Well, obviously not, otherwise I wouldn’t have written this blog. While it appears that the same x is being subtracted from both sides in the third line, it’s actually two different x’s. When you multiply a number by 10, you don’t simply add 9 to it (more on this in part 2)… you get that 9 before the decimal point by moving the decimal place over to the right one space. This is true of any real number… multiplying by 10 moves the decimal place over once. By doing this, there is one less digit to the right of that decimal point. That’s true of every finite number, and should also be considered true of infinite numbers.

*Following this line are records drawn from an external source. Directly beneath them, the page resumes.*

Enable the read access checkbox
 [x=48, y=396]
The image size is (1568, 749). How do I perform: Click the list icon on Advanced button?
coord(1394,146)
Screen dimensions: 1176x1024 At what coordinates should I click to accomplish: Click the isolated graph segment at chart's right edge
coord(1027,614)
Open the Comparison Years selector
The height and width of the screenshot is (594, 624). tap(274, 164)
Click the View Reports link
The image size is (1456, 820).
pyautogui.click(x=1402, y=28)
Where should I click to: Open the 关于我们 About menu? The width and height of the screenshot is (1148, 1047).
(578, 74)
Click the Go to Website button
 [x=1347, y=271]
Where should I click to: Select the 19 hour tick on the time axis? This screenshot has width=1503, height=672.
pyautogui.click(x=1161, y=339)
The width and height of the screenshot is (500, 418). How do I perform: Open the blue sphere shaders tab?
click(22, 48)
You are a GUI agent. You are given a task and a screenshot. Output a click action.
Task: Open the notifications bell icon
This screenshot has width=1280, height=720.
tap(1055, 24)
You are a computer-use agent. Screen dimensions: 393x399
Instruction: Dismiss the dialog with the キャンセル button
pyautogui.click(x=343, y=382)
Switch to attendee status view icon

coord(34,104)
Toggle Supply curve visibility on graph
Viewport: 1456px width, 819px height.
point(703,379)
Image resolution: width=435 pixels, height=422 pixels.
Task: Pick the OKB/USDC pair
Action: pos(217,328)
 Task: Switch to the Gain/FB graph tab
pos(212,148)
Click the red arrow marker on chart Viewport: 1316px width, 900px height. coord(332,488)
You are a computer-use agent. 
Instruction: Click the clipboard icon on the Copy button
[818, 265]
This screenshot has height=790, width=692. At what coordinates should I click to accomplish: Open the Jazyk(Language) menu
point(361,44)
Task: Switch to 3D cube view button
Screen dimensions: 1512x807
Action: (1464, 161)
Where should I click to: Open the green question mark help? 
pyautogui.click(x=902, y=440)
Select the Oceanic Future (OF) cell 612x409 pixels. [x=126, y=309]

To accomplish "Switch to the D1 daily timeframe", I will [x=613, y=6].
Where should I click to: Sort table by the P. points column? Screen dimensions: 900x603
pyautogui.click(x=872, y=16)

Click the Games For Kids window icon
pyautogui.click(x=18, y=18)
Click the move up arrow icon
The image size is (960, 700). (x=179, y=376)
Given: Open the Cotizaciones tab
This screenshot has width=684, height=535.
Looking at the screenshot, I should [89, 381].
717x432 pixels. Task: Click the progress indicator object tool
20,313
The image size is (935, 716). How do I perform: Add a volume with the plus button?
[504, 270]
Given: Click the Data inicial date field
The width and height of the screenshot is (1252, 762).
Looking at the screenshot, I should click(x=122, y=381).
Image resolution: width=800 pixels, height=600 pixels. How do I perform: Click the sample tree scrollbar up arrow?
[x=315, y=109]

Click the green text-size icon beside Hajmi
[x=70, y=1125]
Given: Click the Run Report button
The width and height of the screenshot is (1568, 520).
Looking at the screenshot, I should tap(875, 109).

Therefore, when one subtracts x in the equation above, you’re subtracting an infinite series of 9’s from another infinite series of 9’s that is one digit shorter. If you want to see me do all of the actual math to show you that this checks out, view my YouTube video on the subject.
A final note: While I welcome criticism, please don’t tell me .999… multiplied by 10 still has the same number of 9’s after the decimal point unless you can demonstrate why this is so. I’ve already talked about how mathematicians accept different size infinities, and I explained in my first blog in this series why inductive reasoning suggests that if any real number multiplied by 10 has one less digit after the decimal point then it should still be true when dealing with infinite digits. If you’re going to argue with me, please present a point that I haven’t already refuted.